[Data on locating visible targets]

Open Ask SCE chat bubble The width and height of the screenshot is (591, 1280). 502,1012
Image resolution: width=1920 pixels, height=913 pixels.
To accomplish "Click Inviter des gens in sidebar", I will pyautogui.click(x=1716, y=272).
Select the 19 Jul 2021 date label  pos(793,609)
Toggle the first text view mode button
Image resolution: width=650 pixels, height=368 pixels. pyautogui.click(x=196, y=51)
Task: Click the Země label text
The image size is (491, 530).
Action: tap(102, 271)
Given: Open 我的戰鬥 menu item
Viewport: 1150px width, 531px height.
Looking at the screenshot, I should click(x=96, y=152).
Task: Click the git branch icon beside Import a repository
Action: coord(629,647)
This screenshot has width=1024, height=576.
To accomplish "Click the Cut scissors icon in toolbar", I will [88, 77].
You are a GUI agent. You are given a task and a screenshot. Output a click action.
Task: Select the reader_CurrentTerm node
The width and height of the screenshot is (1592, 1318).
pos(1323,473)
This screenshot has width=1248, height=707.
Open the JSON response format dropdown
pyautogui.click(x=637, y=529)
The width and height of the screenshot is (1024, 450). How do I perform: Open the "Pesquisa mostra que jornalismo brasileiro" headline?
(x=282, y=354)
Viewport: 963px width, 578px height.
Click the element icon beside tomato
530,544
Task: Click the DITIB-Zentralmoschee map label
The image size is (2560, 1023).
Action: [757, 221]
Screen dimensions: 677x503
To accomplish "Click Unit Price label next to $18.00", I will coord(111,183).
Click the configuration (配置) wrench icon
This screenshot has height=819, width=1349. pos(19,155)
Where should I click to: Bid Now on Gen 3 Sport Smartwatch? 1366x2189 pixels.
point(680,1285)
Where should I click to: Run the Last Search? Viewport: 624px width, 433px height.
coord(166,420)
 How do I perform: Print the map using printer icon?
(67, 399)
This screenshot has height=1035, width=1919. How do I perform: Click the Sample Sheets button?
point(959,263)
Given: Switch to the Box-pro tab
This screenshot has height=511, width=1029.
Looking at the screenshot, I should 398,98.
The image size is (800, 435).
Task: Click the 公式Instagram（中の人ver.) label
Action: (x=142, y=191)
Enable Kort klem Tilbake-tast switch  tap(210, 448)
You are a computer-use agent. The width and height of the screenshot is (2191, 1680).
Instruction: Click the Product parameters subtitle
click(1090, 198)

:: Request ::
Reproduce every one of the items above verbatim, line for line.

:: The result ::
Open Ask SCE chat bubble The width and height of the screenshot is (591, 1280). 502,1012
Image resolution: width=1920 pixels, height=913 pixels.
To accomplish "Click Inviter des gens in sidebar", I will pyautogui.click(x=1716, y=272).
Select the 19 Jul 2021 date label  pos(793,609)
Toggle the first text view mode button
Image resolution: width=650 pixels, height=368 pixels. pyautogui.click(x=196, y=51)
Task: Click the Země label text
The image size is (491, 530).
Action: tap(102, 271)
Given: Open 我的戰鬥 menu item
Viewport: 1150px width, 531px height.
Looking at the screenshot, I should click(x=96, y=152).
Task: Click the git branch icon beside Import a repository
Action: coord(629,647)
This screenshot has width=1024, height=576.
To accomplish "Click the Cut scissors icon in toolbar", I will [88, 77].
You are a GUI agent. You are given a task and a screenshot. Output a click action.
Task: Select the reader_CurrentTerm node
The width and height of the screenshot is (1592, 1318).
pos(1323,473)
This screenshot has width=1248, height=707.
Open the JSON response format dropdown
pyautogui.click(x=637, y=529)
The width and height of the screenshot is (1024, 450). How do I perform: Open the "Pesquisa mostra que jornalismo brasileiro" headline?
(x=282, y=354)
Viewport: 963px width, 578px height.
Click the element icon beside tomato
530,544
Task: Click the DITIB-Zentralmoschee map label
The image size is (2560, 1023).
Action: [757, 221]
Screen dimensions: 677x503
To accomplish "Click Unit Price label next to $18.00", I will coord(111,183).
Click the configuration (配置) wrench icon
This screenshot has height=819, width=1349. pos(19,155)
Where should I click to: Bid Now on Gen 3 Sport Smartwatch? 1366x2189 pixels.
point(680,1285)
Where should I click to: Run the Last Search? Viewport: 624px width, 433px height.
coord(166,420)
 How do I perform: Print the map using printer icon?
(67, 399)
This screenshot has height=1035, width=1919. How do I perform: Click the Sample Sheets button?
point(959,263)
Given: Switch to the Box-pro tab
This screenshot has height=511, width=1029.
Looking at the screenshot, I should 398,98.
The image size is (800, 435).
Task: Click the 公式Instagram（中の人ver.) label
Action: (x=142, y=191)
Enable Kort klem Tilbake-tast switch  tap(210, 448)
You are a computer-use agent. The width and height of the screenshot is (2191, 1680).
Instruction: Click the Product parameters subtitle
click(1090, 198)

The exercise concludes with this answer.